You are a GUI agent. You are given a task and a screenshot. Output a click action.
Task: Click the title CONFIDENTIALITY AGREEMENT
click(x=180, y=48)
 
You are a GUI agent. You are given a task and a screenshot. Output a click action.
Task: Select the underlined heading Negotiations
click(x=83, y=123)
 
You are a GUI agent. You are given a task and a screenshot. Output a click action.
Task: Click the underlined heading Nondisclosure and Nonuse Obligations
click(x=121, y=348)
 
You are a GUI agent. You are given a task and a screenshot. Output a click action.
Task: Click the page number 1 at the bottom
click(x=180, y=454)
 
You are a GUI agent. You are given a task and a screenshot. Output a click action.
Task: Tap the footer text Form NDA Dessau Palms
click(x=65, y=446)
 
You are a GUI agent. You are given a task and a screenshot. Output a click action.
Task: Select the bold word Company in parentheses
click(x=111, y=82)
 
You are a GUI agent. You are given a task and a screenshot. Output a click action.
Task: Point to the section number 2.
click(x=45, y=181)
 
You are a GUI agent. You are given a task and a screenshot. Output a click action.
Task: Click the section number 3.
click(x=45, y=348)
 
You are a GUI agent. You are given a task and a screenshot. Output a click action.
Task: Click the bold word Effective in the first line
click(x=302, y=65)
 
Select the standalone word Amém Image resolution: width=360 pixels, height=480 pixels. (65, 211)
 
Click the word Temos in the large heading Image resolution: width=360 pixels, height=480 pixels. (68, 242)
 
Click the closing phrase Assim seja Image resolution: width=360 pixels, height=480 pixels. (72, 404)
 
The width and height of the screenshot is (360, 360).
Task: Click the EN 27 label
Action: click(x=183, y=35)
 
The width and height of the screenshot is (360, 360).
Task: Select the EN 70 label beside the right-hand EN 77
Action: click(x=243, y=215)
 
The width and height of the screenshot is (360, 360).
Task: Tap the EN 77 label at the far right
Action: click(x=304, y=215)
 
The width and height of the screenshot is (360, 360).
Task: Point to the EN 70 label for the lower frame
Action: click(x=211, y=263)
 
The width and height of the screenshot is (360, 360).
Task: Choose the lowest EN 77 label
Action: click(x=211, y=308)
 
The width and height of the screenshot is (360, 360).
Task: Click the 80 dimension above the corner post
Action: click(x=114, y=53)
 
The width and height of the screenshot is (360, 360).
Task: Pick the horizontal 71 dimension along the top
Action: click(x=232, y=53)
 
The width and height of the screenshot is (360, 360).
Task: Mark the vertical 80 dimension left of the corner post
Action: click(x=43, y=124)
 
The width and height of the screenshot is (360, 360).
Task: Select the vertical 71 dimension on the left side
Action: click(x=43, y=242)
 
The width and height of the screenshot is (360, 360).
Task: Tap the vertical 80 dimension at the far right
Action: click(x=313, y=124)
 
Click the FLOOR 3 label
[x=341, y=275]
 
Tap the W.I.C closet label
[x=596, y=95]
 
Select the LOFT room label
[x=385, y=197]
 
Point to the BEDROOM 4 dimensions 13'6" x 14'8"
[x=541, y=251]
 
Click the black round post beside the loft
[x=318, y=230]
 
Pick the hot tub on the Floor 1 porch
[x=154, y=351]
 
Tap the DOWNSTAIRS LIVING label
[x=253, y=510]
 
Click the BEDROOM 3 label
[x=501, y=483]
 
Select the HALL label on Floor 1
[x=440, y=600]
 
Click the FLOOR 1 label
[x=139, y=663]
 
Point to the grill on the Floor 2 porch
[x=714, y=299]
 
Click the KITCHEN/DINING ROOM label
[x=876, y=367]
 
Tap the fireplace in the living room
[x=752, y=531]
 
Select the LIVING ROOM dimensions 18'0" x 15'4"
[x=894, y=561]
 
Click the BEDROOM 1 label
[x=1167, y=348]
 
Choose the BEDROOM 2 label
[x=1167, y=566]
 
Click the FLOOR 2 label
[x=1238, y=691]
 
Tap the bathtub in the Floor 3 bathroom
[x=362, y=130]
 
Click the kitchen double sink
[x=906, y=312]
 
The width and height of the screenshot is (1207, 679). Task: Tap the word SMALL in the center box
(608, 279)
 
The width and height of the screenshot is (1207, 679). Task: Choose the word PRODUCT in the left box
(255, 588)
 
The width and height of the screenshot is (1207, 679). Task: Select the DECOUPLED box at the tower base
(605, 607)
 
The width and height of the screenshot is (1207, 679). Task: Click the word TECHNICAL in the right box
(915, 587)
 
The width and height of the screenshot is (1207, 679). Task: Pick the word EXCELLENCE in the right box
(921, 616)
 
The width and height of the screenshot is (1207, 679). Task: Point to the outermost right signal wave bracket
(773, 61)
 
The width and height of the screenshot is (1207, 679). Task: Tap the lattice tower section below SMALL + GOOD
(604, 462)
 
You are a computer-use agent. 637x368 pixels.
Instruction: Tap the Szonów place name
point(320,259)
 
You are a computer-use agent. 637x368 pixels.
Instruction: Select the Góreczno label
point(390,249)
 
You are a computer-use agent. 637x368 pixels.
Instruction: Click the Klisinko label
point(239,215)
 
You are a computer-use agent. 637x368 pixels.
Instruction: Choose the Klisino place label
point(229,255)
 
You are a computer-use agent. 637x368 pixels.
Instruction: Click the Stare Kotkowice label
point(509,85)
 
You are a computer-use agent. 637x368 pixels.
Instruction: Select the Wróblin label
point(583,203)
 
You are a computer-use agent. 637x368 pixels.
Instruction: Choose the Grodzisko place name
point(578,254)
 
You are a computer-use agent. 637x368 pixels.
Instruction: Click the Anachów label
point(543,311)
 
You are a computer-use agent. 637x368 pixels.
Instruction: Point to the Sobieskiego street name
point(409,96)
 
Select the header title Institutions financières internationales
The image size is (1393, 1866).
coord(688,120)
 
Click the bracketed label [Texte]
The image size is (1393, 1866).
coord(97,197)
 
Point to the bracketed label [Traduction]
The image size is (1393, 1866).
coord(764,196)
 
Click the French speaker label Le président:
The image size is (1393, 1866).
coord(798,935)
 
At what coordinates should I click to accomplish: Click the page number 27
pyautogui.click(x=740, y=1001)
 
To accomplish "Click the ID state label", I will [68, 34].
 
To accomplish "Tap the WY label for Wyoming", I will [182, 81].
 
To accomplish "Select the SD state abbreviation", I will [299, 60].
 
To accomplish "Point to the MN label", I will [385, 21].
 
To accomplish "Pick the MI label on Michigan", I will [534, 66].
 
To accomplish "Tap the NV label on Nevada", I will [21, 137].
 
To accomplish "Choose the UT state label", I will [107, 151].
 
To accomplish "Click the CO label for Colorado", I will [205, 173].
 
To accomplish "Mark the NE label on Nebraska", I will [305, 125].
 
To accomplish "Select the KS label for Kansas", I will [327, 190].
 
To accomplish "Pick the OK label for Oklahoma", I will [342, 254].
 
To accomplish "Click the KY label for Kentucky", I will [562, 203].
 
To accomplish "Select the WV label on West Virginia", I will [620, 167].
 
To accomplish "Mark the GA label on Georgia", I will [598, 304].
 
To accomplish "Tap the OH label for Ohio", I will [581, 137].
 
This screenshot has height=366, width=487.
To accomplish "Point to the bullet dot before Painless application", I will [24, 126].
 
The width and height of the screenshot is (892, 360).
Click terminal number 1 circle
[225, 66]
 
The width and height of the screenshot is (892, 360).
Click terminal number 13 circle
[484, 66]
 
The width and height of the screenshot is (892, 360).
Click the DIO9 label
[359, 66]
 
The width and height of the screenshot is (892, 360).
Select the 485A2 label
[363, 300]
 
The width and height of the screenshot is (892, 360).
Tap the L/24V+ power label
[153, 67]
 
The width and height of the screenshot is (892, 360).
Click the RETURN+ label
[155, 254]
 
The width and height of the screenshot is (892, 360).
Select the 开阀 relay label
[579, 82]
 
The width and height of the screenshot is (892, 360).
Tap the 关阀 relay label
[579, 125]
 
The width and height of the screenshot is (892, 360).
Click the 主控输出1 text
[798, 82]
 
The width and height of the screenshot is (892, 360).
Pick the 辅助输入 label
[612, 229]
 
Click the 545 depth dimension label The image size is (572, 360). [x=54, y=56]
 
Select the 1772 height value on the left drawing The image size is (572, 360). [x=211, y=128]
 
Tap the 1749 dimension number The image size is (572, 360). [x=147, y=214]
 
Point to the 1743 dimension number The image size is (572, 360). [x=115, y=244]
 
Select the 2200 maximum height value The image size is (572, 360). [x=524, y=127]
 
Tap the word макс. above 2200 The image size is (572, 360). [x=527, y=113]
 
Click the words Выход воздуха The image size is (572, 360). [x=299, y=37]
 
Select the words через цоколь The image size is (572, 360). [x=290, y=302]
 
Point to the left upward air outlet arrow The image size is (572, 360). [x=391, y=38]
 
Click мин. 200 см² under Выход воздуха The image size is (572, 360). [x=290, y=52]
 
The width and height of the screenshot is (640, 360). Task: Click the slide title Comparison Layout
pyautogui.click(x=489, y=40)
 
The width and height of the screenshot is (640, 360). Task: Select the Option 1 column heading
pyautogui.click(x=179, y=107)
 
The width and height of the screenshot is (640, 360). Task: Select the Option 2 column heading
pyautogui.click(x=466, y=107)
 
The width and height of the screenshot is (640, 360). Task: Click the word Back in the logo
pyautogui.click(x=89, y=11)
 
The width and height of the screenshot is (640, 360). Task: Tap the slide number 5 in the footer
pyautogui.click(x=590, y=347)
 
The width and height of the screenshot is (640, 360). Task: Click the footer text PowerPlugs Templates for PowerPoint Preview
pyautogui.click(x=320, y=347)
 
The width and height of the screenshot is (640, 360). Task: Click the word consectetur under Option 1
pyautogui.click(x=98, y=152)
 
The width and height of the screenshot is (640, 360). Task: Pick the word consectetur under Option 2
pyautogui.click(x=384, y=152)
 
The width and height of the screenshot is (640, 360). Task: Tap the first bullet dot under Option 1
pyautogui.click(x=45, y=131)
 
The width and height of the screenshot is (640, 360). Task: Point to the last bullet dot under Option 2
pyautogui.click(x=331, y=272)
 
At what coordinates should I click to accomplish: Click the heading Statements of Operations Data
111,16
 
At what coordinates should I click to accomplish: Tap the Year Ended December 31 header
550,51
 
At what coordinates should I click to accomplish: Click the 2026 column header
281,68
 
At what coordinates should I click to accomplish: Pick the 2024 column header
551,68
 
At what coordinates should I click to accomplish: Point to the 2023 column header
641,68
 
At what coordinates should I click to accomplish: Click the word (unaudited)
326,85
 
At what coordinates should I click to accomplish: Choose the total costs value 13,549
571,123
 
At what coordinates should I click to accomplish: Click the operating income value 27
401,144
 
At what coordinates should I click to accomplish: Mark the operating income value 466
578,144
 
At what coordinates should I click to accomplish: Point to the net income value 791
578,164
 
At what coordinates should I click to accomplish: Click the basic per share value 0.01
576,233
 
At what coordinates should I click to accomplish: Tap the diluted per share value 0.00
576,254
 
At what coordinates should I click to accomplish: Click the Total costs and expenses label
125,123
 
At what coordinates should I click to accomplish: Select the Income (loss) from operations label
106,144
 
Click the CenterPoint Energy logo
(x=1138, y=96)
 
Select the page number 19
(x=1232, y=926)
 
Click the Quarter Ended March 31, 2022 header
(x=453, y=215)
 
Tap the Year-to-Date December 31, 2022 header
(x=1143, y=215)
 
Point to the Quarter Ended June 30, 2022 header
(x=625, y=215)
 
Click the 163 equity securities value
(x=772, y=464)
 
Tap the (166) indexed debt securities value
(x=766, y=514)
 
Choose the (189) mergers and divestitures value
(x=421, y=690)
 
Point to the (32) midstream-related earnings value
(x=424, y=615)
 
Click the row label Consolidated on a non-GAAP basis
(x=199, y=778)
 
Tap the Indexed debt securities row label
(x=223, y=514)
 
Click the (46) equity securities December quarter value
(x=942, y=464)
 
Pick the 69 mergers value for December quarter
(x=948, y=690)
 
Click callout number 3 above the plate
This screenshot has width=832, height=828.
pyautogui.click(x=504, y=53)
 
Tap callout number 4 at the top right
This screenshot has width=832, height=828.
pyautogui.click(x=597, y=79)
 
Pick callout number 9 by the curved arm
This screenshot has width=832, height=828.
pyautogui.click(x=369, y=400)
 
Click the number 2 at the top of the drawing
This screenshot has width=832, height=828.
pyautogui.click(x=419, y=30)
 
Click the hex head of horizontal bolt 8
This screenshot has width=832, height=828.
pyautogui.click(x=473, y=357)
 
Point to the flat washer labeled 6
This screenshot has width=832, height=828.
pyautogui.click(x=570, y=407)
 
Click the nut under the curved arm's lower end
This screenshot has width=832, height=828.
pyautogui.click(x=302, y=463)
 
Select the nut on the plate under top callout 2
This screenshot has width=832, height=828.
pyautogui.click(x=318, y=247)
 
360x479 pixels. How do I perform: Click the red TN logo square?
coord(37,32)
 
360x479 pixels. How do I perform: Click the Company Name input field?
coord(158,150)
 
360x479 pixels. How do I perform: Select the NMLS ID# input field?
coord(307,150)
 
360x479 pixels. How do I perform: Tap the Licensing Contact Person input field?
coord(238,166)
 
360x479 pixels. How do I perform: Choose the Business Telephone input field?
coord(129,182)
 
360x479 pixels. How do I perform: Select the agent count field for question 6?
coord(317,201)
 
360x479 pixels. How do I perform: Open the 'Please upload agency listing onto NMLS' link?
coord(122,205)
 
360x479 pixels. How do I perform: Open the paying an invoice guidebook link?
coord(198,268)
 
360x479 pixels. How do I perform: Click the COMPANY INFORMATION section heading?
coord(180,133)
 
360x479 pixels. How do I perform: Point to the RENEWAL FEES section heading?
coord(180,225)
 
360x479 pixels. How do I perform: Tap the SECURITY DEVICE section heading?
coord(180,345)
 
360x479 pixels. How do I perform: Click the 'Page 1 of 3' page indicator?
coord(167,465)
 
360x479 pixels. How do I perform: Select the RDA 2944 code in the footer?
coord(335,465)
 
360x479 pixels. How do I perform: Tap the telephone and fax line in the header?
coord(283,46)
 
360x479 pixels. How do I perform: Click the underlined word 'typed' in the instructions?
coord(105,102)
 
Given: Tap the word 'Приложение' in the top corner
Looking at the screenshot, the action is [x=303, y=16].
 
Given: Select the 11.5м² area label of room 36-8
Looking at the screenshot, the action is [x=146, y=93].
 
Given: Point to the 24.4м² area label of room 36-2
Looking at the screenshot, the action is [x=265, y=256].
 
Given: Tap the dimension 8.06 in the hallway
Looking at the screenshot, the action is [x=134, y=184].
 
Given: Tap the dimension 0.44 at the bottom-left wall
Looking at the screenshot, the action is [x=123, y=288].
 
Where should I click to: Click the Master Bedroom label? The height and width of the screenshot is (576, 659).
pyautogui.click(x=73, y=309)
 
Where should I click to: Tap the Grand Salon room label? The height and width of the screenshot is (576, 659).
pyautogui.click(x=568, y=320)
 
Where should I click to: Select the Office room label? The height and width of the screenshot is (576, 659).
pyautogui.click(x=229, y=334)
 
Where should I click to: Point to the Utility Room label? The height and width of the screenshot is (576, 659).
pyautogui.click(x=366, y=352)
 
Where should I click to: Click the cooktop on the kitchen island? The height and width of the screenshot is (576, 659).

^^^^^^^^

Objective:
How many lines of the records above contain the word "column", with case taken into account? Reply with the number alone.

Solved exercise:
5